Stigmatising the infected may have far-reaching consequences. In that particular state, they need more comfort and acceptance given the fear that is associated with the disease, which has killed four people here at home and several thousands in other parts of the world.
Mapurisa, the social worker with ASWP, discouraged society from stigmatising people infected with COVID-19, and those that have recovered.
“People should be conscientised on what exactly is COVID-19 and how it is transmitted. There was a time when HIV was at its peak, and there was a lot of stigmatisation because of how the virus was transmitted through sex. So when it comes to COVID-19 people need to know how it is spread, and the fact that it can infect anyone, including doctors,” he said.
“Those that are infected need our support. Quarantine should not be mistaken to mean that the particular person is no longer a part of us, and we should be afraid of them. It is just a question of containing it because it is very contagious.”

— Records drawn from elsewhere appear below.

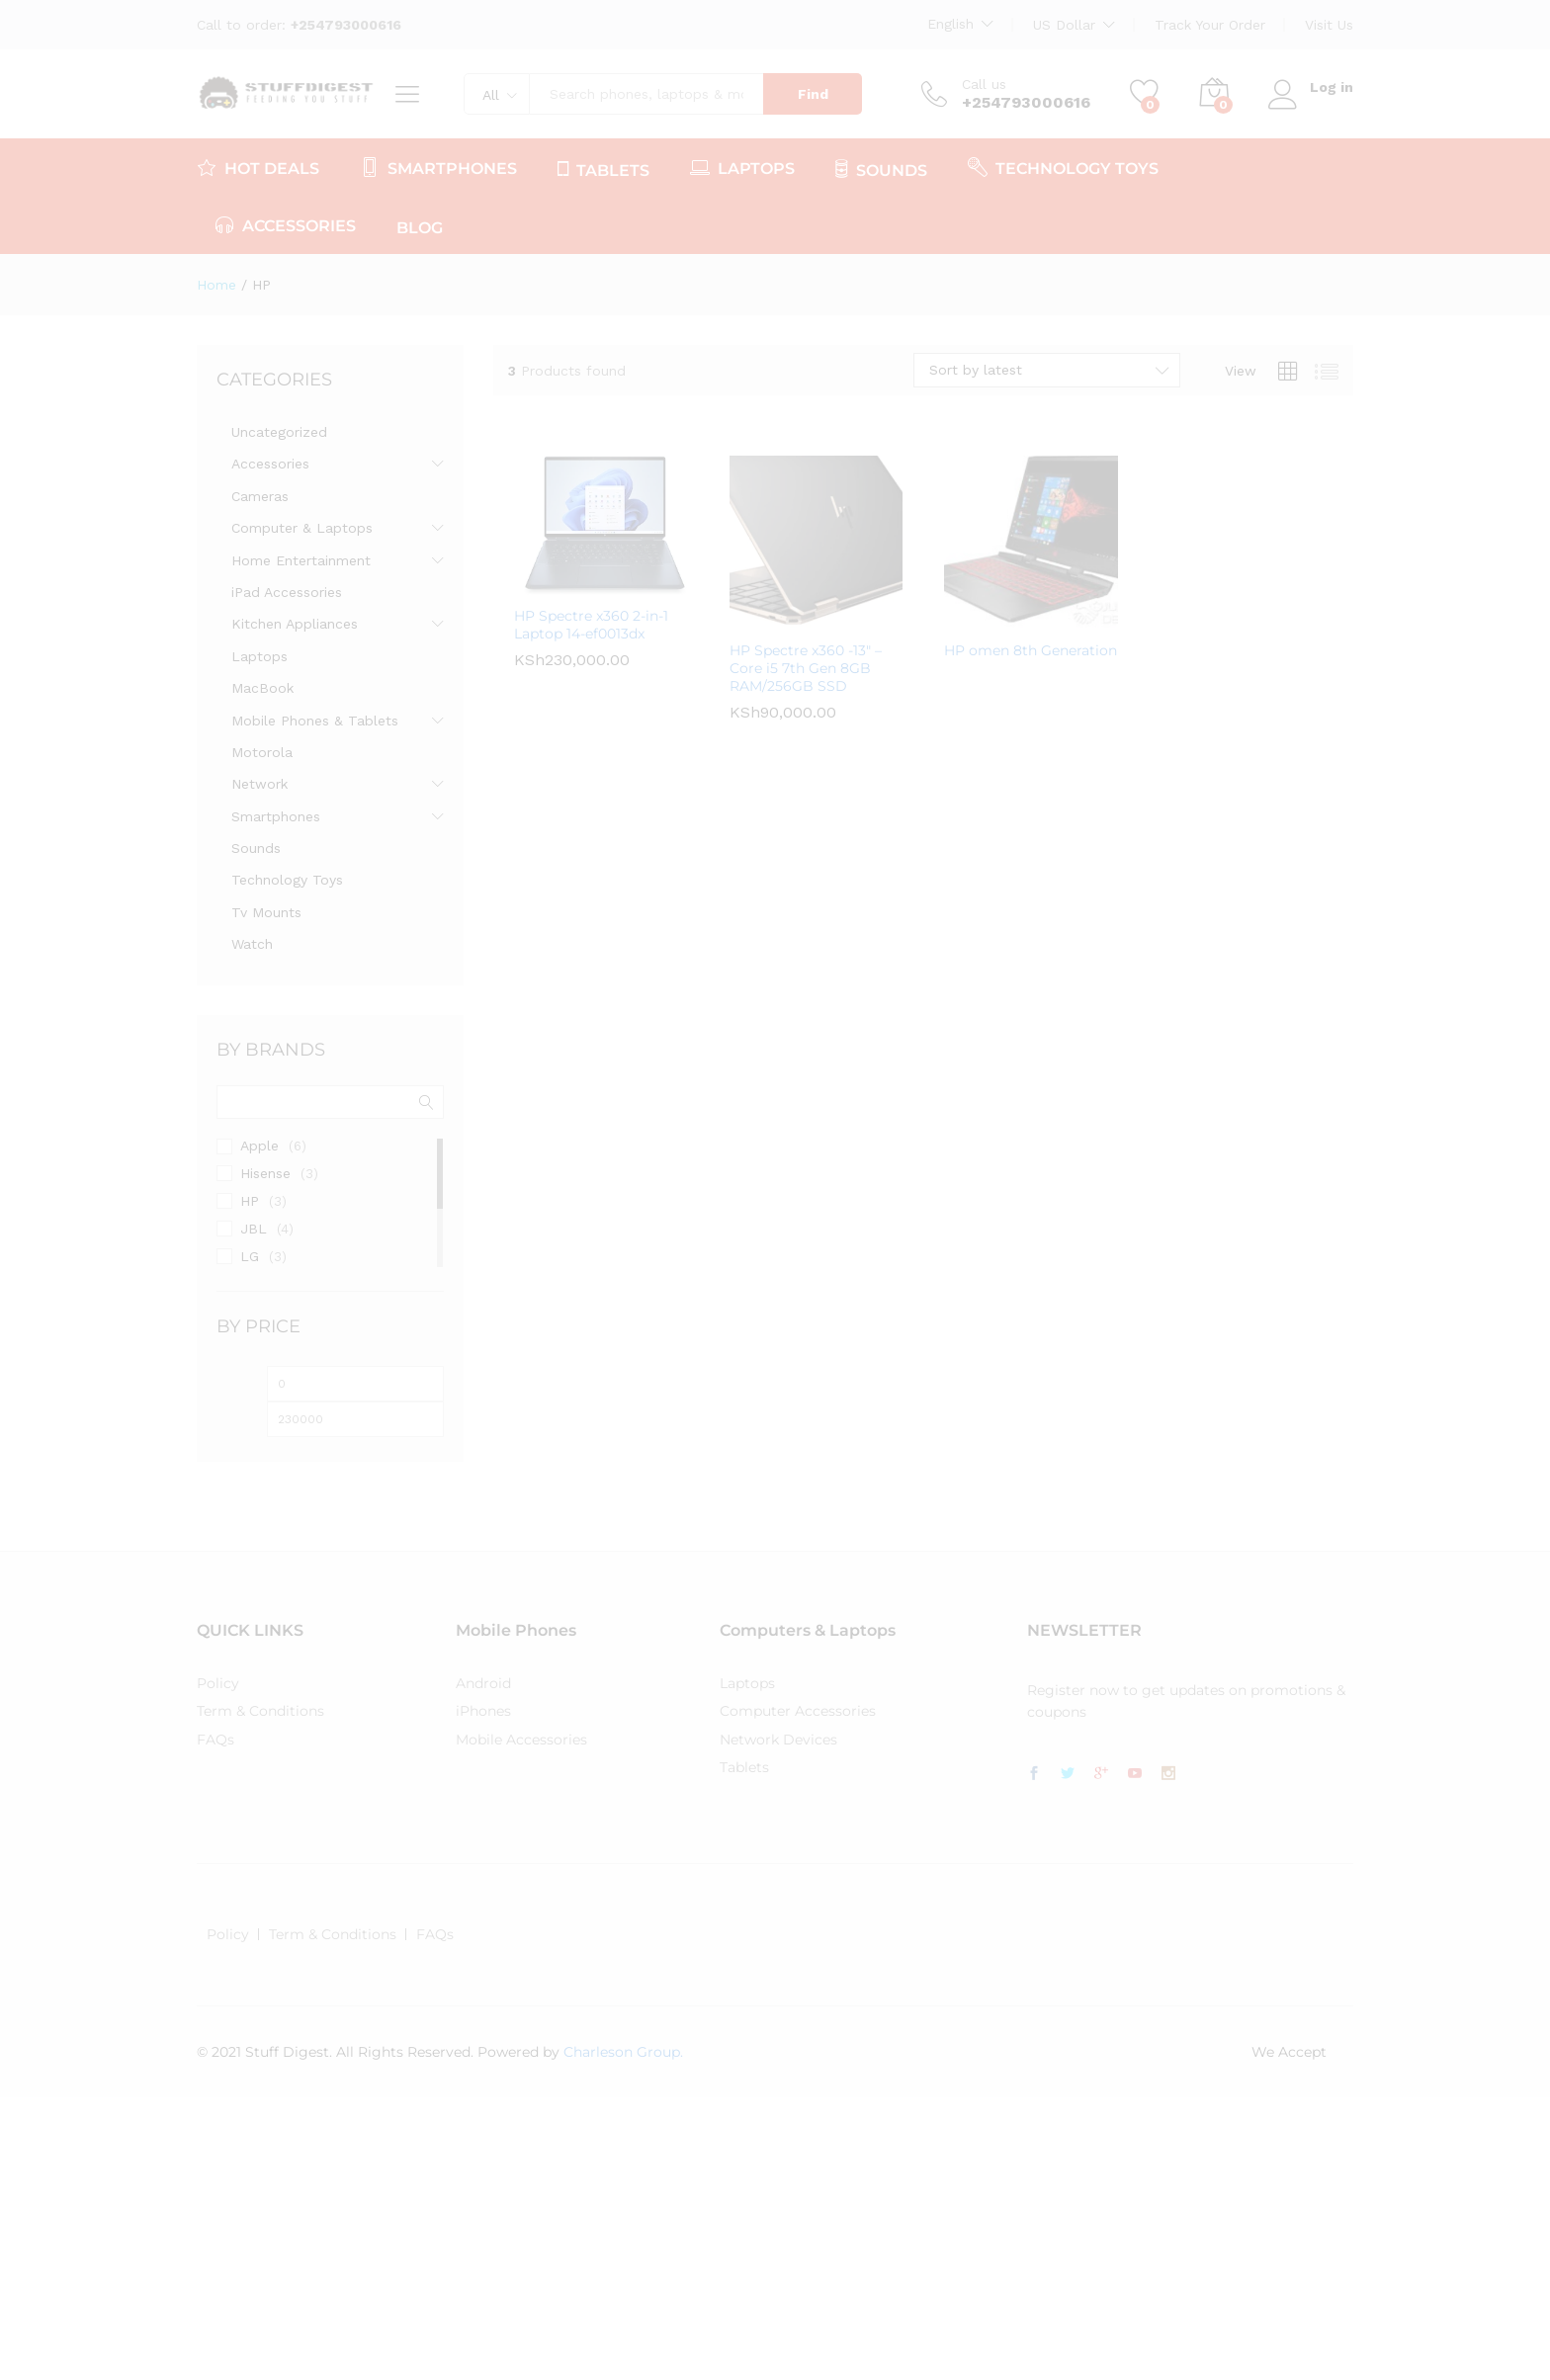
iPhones (483, 1711)
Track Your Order (1210, 25)
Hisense (265, 1173)
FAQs (215, 1739)
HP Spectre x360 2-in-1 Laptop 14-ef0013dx (591, 624)
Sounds (256, 848)
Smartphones (275, 816)
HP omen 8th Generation (1030, 650)
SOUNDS (881, 169)
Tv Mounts (266, 912)
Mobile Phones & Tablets (314, 720)
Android (483, 1683)
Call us (984, 84)
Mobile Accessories (521, 1739)
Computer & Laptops (302, 528)
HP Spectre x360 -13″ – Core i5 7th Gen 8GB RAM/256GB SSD (806, 668)
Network (259, 784)
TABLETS (603, 169)
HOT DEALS (258, 167)
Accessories (270, 463)
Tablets (744, 1767)
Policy (218, 1683)
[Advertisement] (593, 2235)
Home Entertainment (301, 560)
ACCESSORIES (285, 224)
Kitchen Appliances (294, 624)
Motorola (262, 752)
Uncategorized (279, 432)
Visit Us (1329, 25)
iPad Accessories (286, 592)
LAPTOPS (742, 167)
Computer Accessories (798, 1711)
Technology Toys (287, 880)
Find (813, 94)
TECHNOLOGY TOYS (1063, 167)
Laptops (259, 656)
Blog (419, 228)
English (950, 24)
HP (249, 1201)
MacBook (262, 688)
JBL (253, 1228)
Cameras (260, 496)
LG (249, 1256)
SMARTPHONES (438, 167)
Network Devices (778, 1739)
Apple (259, 1145)
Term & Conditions (260, 1711)
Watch (252, 944)
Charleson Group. (623, 2052)
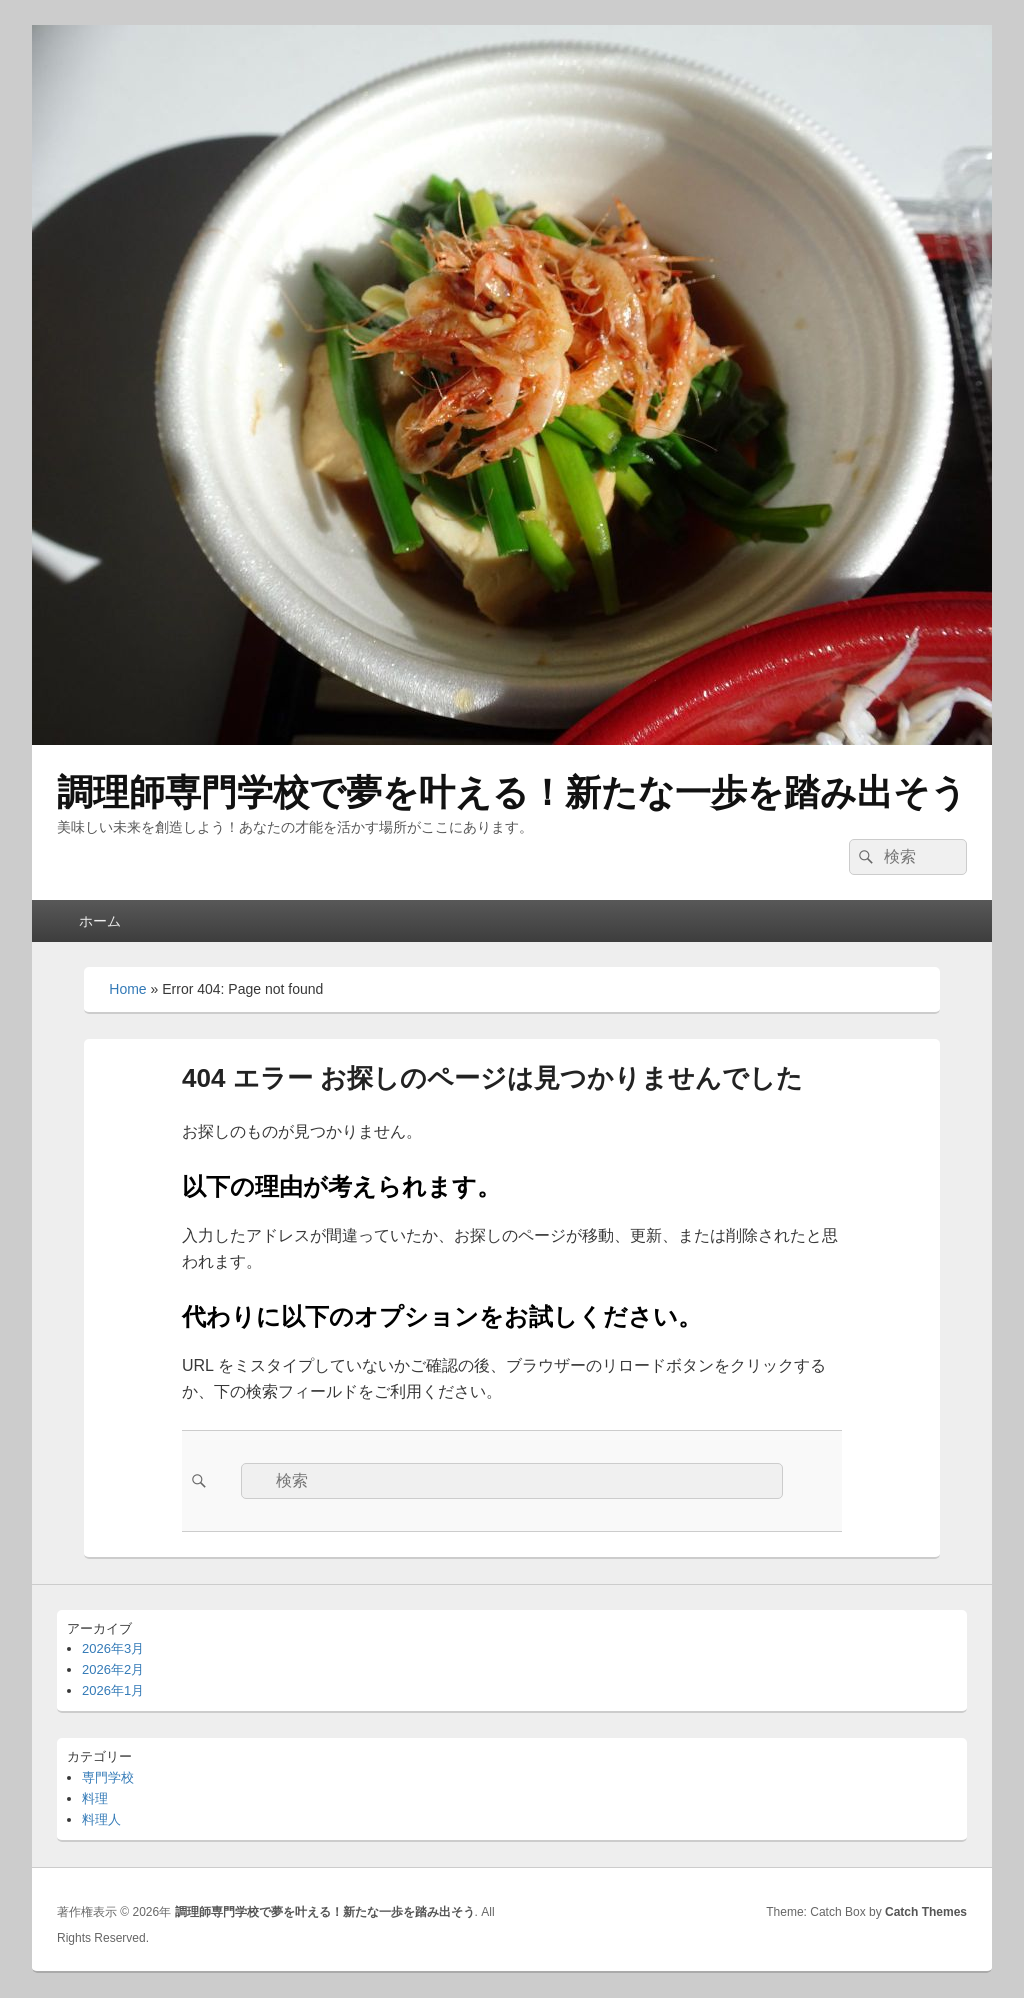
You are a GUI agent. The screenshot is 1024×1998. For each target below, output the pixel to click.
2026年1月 (113, 1690)
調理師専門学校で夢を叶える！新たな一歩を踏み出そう (512, 792)
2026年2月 (113, 1669)
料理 (95, 1798)
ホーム (100, 921)
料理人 (101, 1819)
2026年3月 (113, 1648)
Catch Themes (926, 1912)
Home (127, 989)
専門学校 (108, 1777)
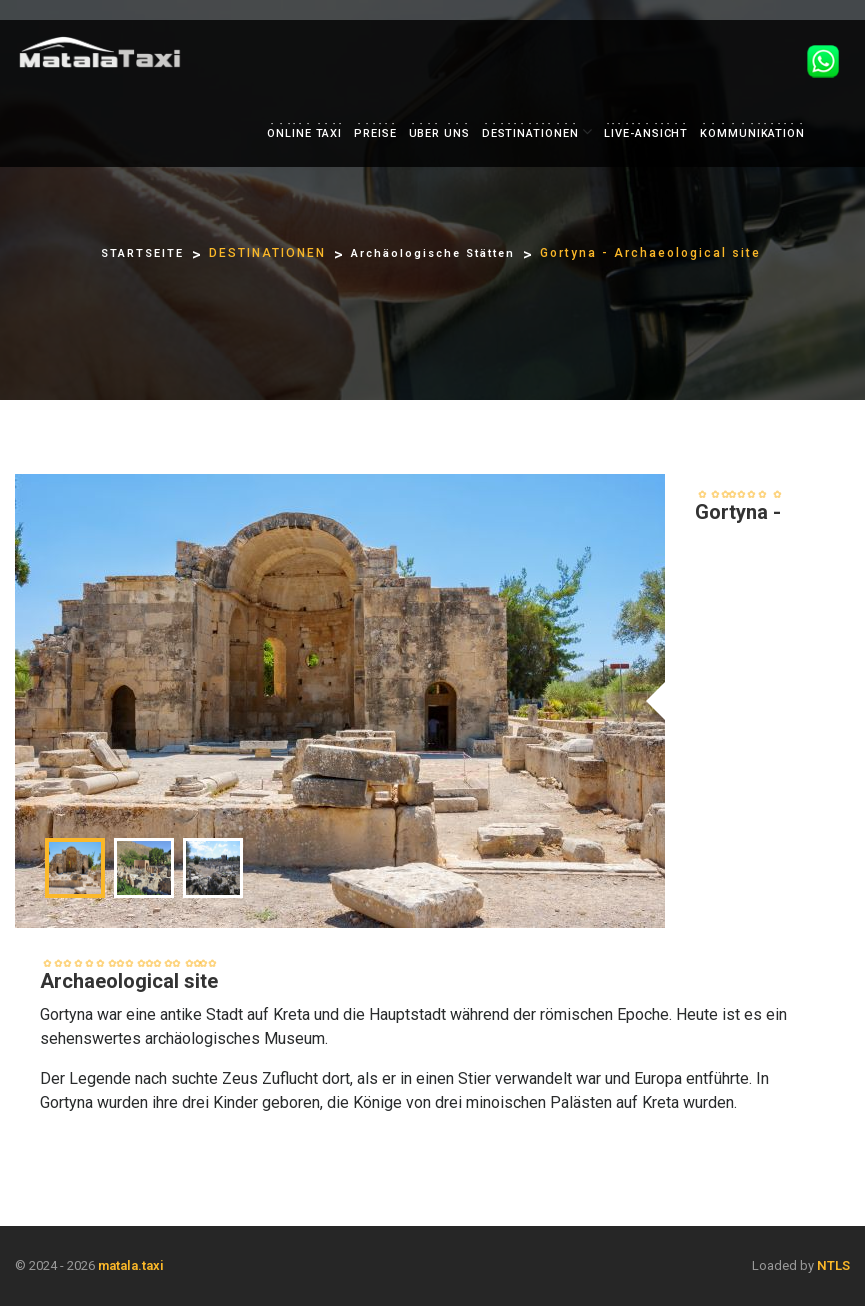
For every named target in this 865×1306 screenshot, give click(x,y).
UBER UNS (439, 133)
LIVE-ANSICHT (646, 133)
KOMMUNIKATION (752, 133)
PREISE (375, 133)
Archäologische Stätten (433, 253)
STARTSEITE (142, 253)
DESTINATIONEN (530, 133)
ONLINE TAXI (304, 133)
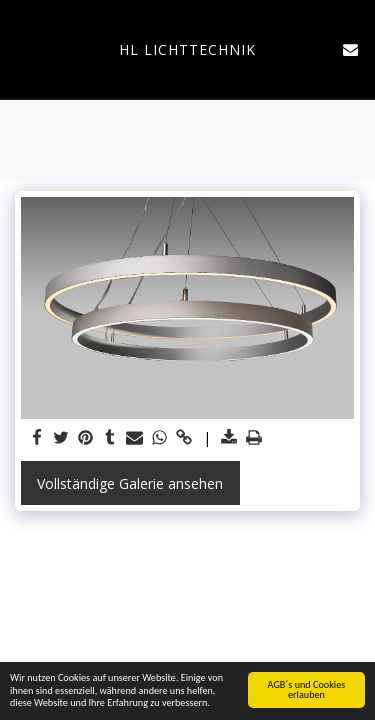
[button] (22, 48)
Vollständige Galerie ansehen (130, 483)
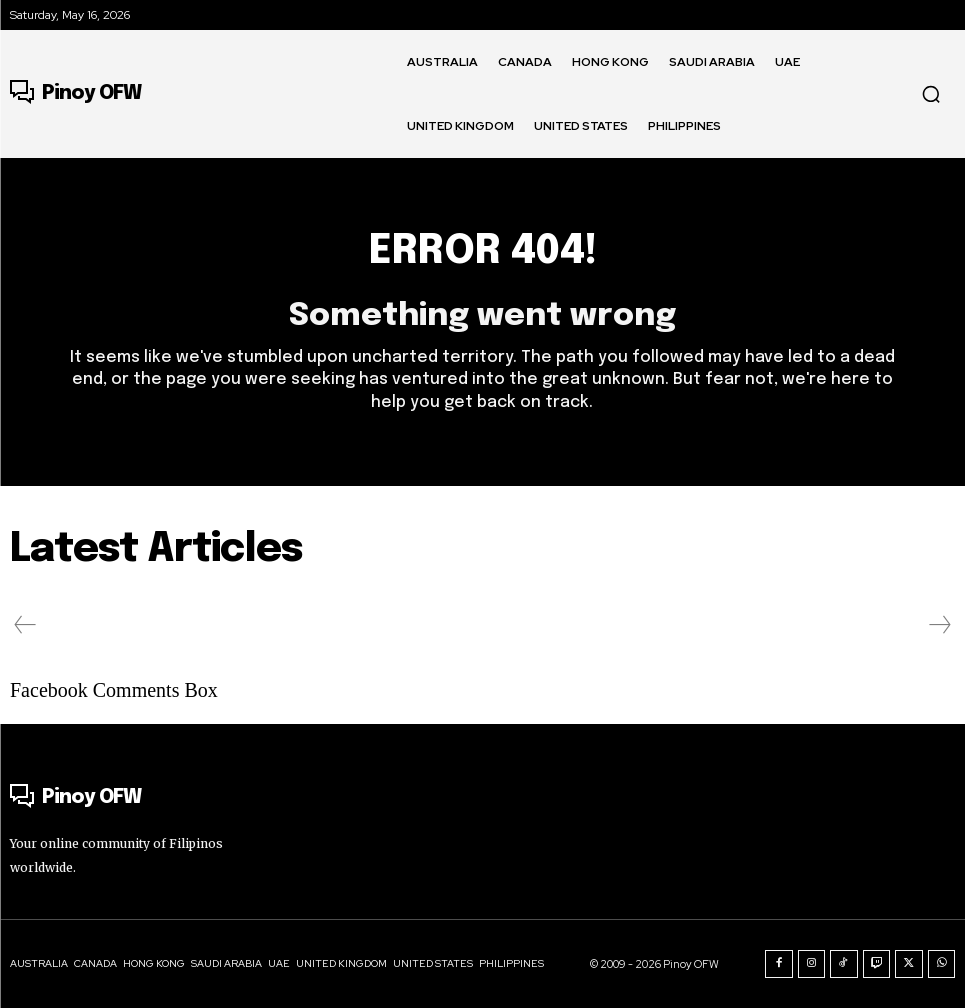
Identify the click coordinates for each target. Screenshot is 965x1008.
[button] (931, 94)
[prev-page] (25, 625)
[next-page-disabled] (939, 625)
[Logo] (75, 94)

Healthcare workers in COVID-19 centres are also likely to fall prey to stigmatisation as they regularly come into contact with the infected, according to WHO.
“Some healthcare workers may, unfortunately, experience avoidance by their family or community owing to stigma or fear. This can make an already challenging situation far more difficult. If possible, staying connected with your loved ones, including through digital methods, is one way to maintain contact. Turn to your colleagues, your manager or other trusted persons for social support — your colleagues may be having similar experiences to you,” a WHO statement reads.
As the world battles to flatten the respiratory virus’ curve, successfully dealing with stigma will help ensure the peace and mental health of survivors in the post-COVID-19 era.